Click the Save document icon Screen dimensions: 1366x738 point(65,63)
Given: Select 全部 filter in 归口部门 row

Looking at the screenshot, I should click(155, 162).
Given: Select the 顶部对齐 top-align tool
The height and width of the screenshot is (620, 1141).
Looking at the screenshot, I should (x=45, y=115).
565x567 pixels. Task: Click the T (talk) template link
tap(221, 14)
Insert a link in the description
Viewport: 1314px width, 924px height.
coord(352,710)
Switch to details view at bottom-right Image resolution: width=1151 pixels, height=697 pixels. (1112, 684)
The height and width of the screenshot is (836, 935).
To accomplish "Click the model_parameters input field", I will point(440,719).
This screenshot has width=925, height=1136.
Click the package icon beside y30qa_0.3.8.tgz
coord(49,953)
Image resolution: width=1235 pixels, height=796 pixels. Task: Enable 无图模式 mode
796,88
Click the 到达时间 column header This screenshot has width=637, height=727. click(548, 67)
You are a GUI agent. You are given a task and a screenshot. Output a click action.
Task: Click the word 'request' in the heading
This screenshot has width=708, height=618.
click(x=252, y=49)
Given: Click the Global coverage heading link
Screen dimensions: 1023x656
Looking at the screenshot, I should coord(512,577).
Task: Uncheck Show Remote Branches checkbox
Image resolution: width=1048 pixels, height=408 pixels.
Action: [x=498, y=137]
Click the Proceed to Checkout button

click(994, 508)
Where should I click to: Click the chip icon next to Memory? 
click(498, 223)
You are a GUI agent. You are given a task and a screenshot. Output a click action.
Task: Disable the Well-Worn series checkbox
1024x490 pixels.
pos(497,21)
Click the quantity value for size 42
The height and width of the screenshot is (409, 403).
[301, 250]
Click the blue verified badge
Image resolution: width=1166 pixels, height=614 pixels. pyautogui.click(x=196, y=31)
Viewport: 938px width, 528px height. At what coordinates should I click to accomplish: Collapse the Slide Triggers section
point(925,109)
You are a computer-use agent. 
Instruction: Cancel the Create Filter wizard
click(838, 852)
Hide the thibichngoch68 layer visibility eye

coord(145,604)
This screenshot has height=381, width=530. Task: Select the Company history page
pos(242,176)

◆ ◆ ◆ ◆ ◆ ◆ ◆

Exercise goal:
In the records above, find every line with the word "checkbox" and copy it.

Result of the exercise:
Task: Uncheck Show Remote Branches checkbox
Task: Disable the Well-Worn series checkbox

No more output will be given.